DENVER — “I would have gone from living in my car to living on the streets.”
“I would have had to prostitute myself for money.”
“I would not have survived the winter.”
That’s how some of the recipients of the state’s Aid to the Needy Disabled program described what the support meant to them when asked to by the Colorado Coalition for the Homeless.
On Wednesday, Fort Collins Democratic Senator John Kefalas’s bill ( SB 012), which would increase that monthly assistance from $175 to about $270, moved forward, gaining a Republican vote from Health and Human Services Committee member Kevin Lundberg.
“The state’s role in helping the needy is as a last resort,” said Lundberg. “It’s that basic safety net that I’ve always said I support.”
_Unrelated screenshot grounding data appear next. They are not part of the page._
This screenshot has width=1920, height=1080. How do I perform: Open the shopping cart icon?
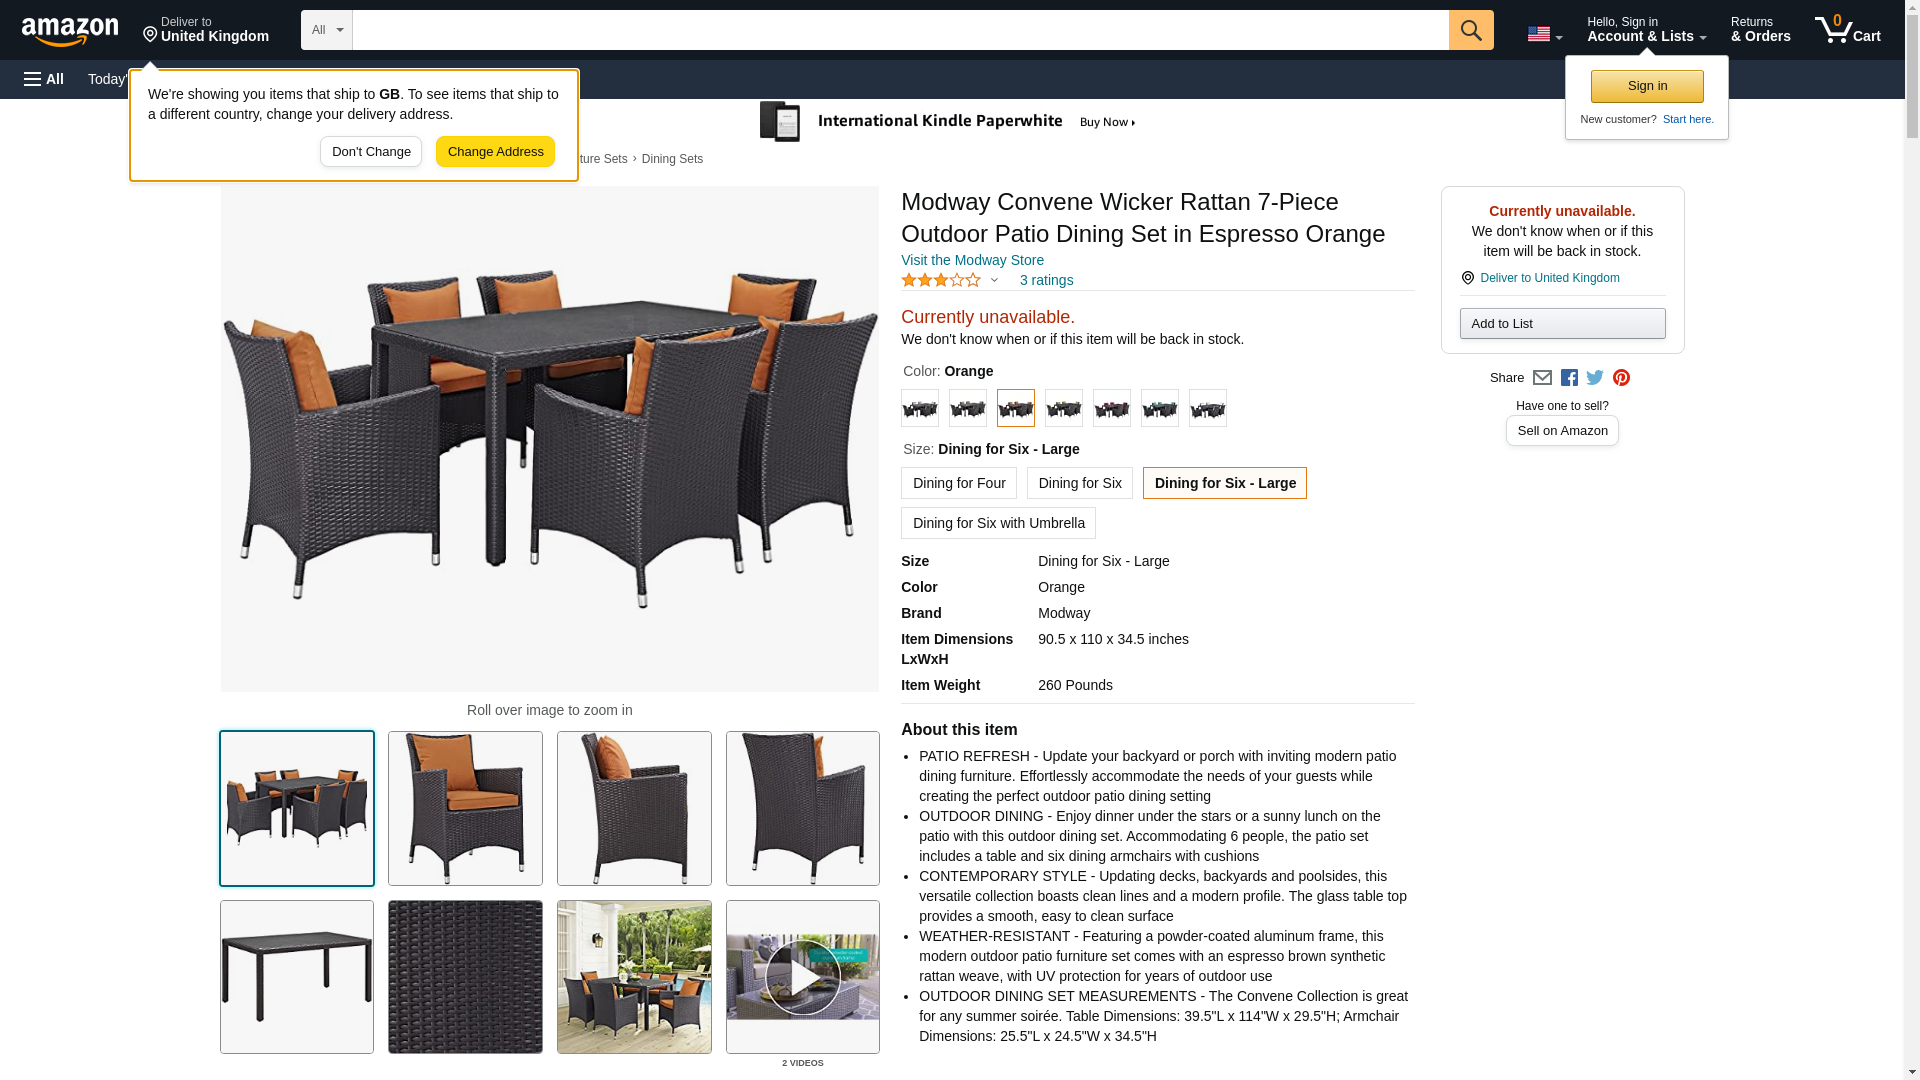1848,30
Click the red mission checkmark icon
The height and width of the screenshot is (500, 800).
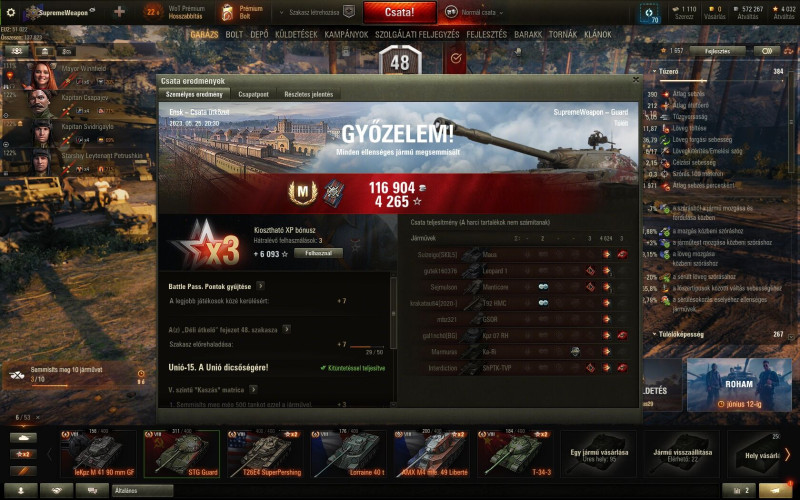(x=456, y=58)
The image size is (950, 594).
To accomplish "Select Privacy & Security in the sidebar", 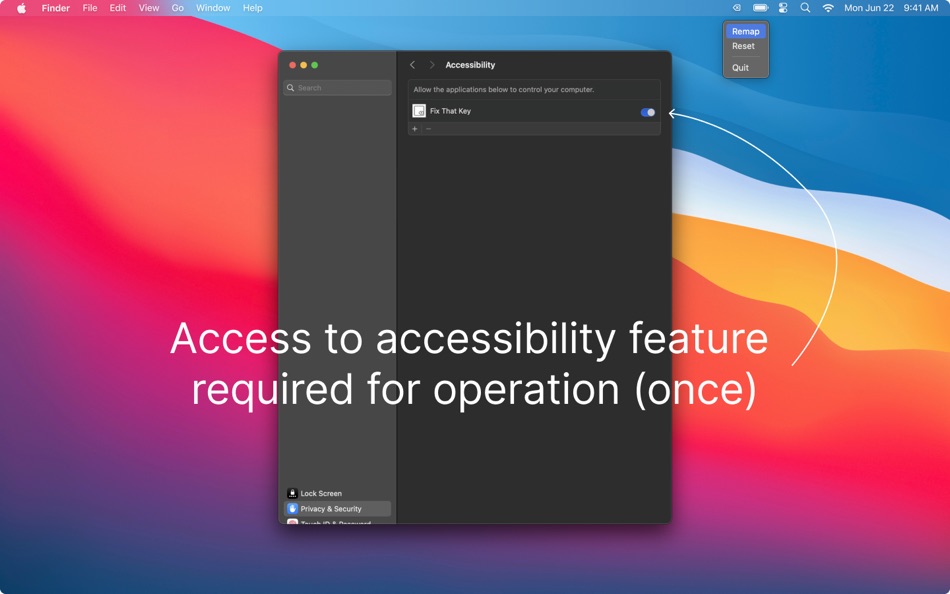I will click(330, 508).
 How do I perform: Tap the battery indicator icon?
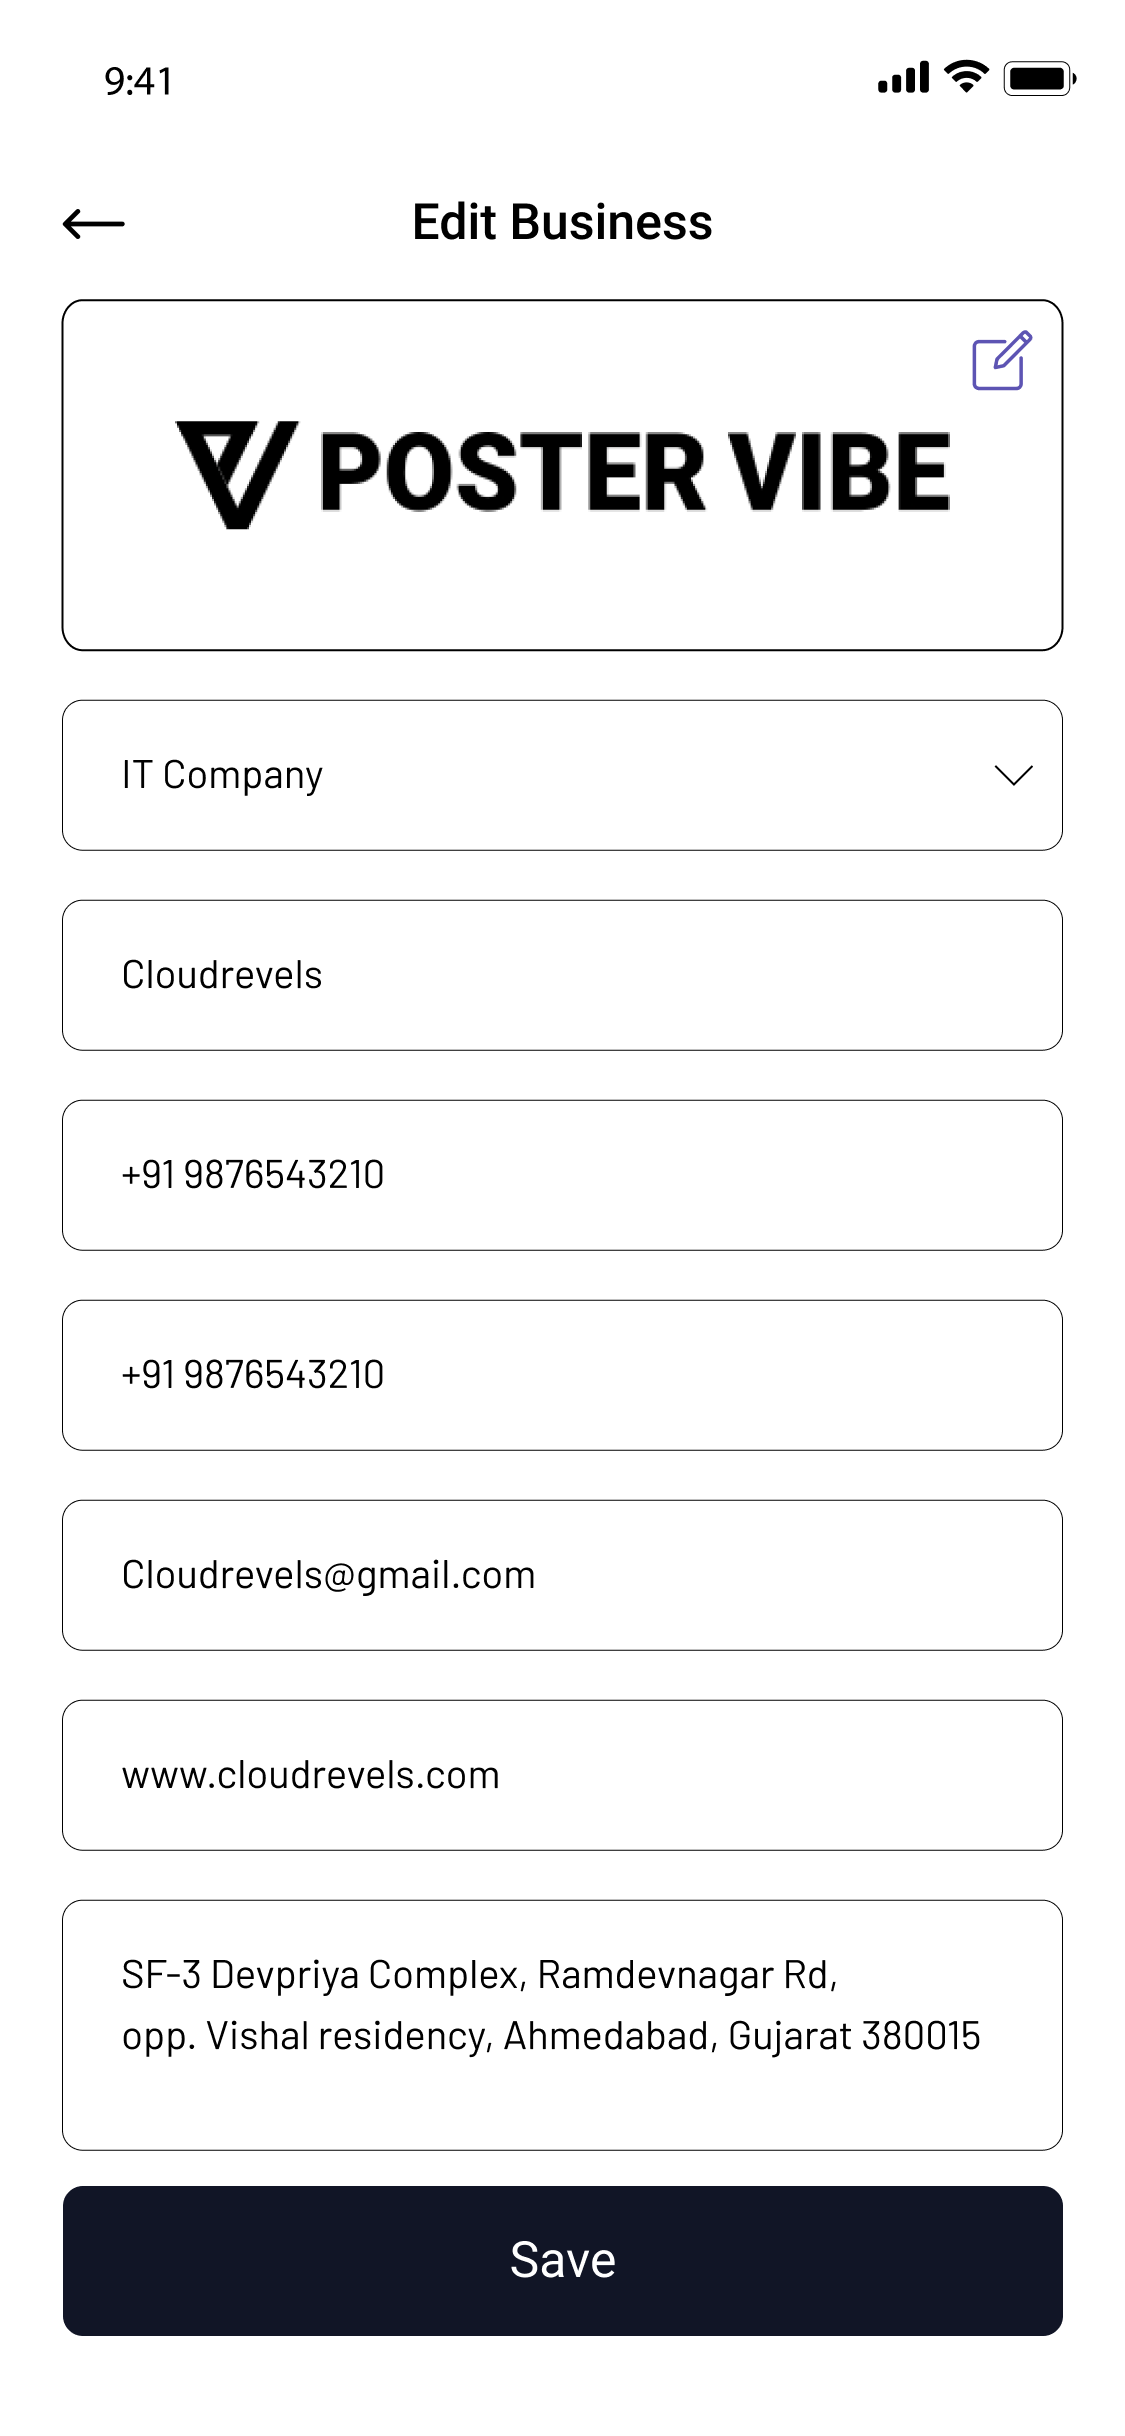pos(1039,78)
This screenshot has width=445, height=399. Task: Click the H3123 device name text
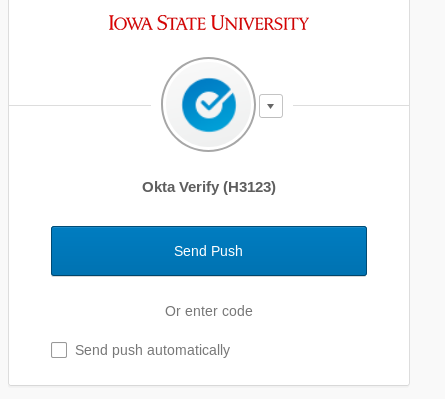pyautogui.click(x=249, y=187)
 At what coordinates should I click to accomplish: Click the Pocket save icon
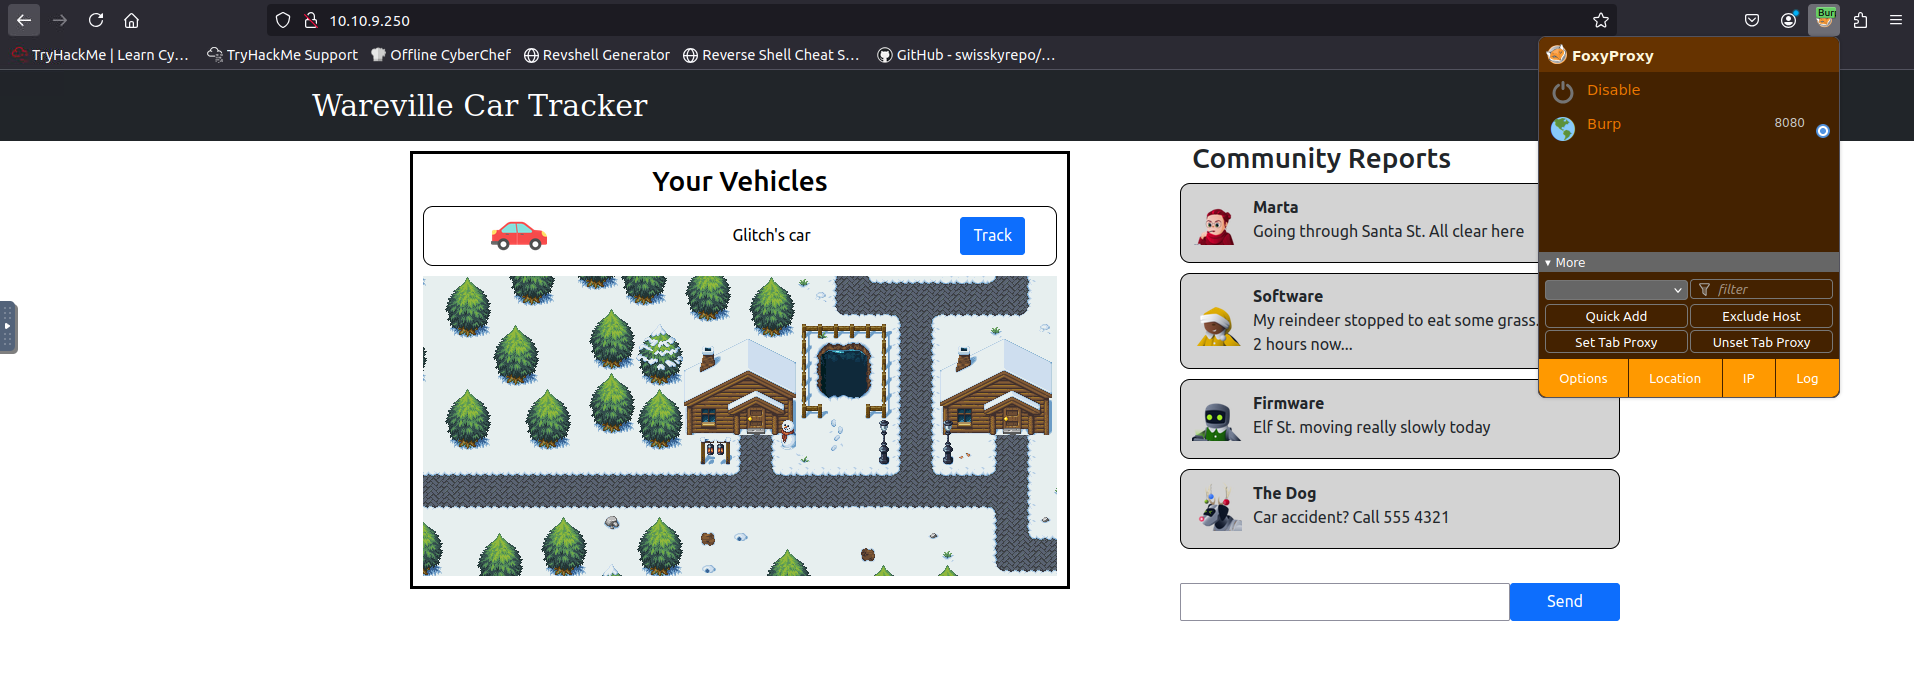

Lundberg added that the measure restores the level of funding the state gave before the recession but doesn’t change who qualifies for the support: Coloradans aged 18-59 who are unable to work because of temporary or permanent disability, who currently make less than $200 a month and whose assets don’t exceed $2,000.
Right now, that’s nearly 7,300 people.
Those who testified in support of the increase said the program is vital because applying for social security benefits can take months, even a year. While waiting for social security to kick in, or to return to work, people use the stipend to pay for things like shelter, medicine, bus rides and socks.
Jamie Lewis served as a city councilman and later Mayor of Salida, but before that, he got sick, and says he would have been homeless without a stipend provided by the program.
The measure now moves to the Finance Committee.